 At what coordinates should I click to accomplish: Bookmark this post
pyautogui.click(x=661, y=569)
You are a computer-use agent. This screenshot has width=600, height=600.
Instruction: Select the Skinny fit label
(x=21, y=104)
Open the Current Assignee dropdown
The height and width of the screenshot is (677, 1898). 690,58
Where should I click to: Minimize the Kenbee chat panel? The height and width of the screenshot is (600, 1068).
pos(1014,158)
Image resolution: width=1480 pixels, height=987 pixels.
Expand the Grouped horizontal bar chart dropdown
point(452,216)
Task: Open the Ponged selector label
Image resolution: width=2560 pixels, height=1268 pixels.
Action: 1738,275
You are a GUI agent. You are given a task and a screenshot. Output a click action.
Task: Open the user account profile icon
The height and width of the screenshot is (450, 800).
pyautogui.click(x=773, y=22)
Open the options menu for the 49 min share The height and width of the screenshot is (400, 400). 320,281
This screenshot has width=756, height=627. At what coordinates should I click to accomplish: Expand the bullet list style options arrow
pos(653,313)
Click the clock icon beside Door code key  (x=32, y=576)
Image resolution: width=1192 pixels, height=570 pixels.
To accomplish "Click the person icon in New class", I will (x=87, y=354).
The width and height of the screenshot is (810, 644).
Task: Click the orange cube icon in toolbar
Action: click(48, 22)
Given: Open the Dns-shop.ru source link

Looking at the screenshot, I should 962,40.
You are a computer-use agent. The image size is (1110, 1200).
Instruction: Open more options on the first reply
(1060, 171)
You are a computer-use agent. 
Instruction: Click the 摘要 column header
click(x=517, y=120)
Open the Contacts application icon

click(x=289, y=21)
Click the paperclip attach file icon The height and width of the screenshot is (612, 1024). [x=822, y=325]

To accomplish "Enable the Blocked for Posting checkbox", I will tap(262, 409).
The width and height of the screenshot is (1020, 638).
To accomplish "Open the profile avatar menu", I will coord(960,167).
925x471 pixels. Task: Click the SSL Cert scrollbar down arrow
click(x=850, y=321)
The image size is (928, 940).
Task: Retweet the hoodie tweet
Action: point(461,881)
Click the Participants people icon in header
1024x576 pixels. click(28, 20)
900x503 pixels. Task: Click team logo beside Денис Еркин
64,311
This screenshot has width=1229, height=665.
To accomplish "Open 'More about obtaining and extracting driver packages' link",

==*==

**TASK DETAILS**
Among the lines above, show every one that contains the string "profile".

**OUTPUT OF THE EXERCISE**
Task: Open the user account profile icon
To accomplish "Open the profile avatar menu", I will coord(960,167).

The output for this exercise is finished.